● **EXTRAIT FOURNI**
Rencontre avec Jacques Loustal

Rencontre avec Jacques de Loustal
à l'occasion du vernissage de l'exposition Esprits d'ailleurs à la Médiathèque du Mans,
le 5 juin 2015
Interview publique animée et retranscrite par Agnès Deyzieux

photo ©Stéphane Mahot

Voilà plus de trente ans que vous travaillez dans le domaine de l'image, en tant qu'auteur de bande dessinée, illustrateur de romans et de livres pour enfants, publiciste, peintre, photographe... Qu'est-ce qui vous pousse dans toutes ces directions ? Est-ce que toutes ces activités nourrissent également votre travail et votre univers ?
J’ai toujours dessiné comme les enfants et je n’ai jamais arrêté ! Peut-être parce que j’étais le petit dernier d’une famille et que j’étais plus isolé des autres, en terme d'âge. Donc, j’avais cette activité du dessin et je n’ai jamais arrêté sauf peut être quand j’ai passé mon bac. J’ai tout de suite envisagé un métier dans lequel le dessin avait une place importante. Mais je ne pouvais pas imaginer, même par rapport à ma famille, être peintre ou faire les Beaux Arts. C’est pour cela que j’ai choisi de faire architecture, un métier respectable mais dans lequel le dessin a beaucoup d’importance. J’ai commencé en 1973 ces études qui étaient très ouvertes à l’époque sur des tas de domaines. C’était aussi une époque bénie pour la bande dessinée : toute une révolution s’opérait, c’était la fin de la bande dessinée uniquement pour les adolescents et l’émergence de Métal Hurlant, de A suivre, de l’Echo des Savanes. Je dessinais dans des fanzines alors. Il y avait aussi beaucoup de journaux qui publiaient des histoires courtes où on pouvait faire ses gammes. J’ai commencé avec des illustrations, des petits dessins légendés. Mais ce qui se passait dans la bande dessinée m’a donné envie de m’y essayer ! et puis bien sûr, des rencontres, celle avec Philippe Paringaux, celle avec de grands dessinateurs…Tout cela a a créé un effet boule de neige qui a débuté quand j’étais encore étudiant. Peu à peu, j'ai eu assez d’histoires pour faire un album, puis un deuxième…C’est lent, progressif et parallèle à mes études qui ont du coup duré 8 ans au lieu de 6 ! J’ai terminé surtout pour éviter d’aller en caserne, je suis parti comme architecte en coopération au Maroc pendant un an et demi. Le voyage m’a toujours attiré, l’environnement étranger, la mer… et du temps pour dessiner !


Dans votre parcours d’homme créateur d’images, qu'est ce qui vous a influencé ou stimulé? La bande dessinée, le cinéma, la peinture ? Dans l'album Barney et la note bleue, vous faites des références directes à David Hockney par exemple.

● **CONSIGNE**
Pour chacune des affirmations ci-dessous, dites par oui ou par non si elle concorde avec l'entretien avec Jacques Loustal, et citez mot pour mot le passage qui tranche. 1. Il a entamé ses études d'architecture en 1973. 2. Ses études ont duré six ans. 3. Il a passé deux ans au Maroc comme architecte. Les lignes n'interviennent en rien dans ce travail.

● **JEU DE DONNÉES**

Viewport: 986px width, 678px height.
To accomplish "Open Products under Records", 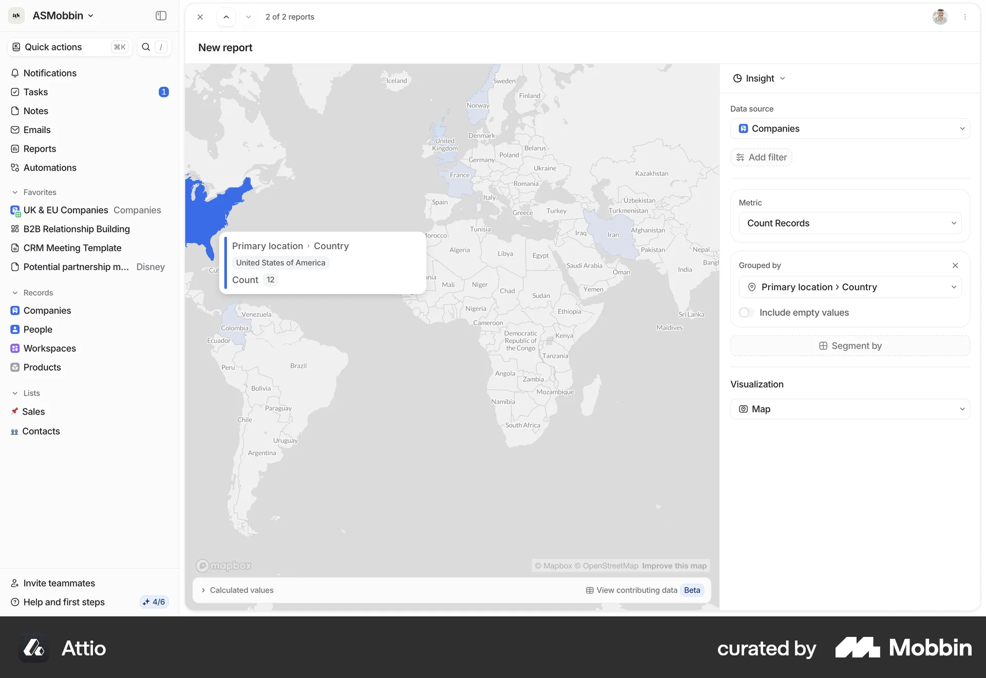I will click(x=42, y=367).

● **RÉPONSE ATTENDUE**
1. Oui : « J’ai commencé en 1973 ces études »
2. Non : « mes études qui ont du coup duré 8 ans au lieu de 6 »
3. Non : « je suis parti comme architecte en coopération au Maroc pendant un an et demi »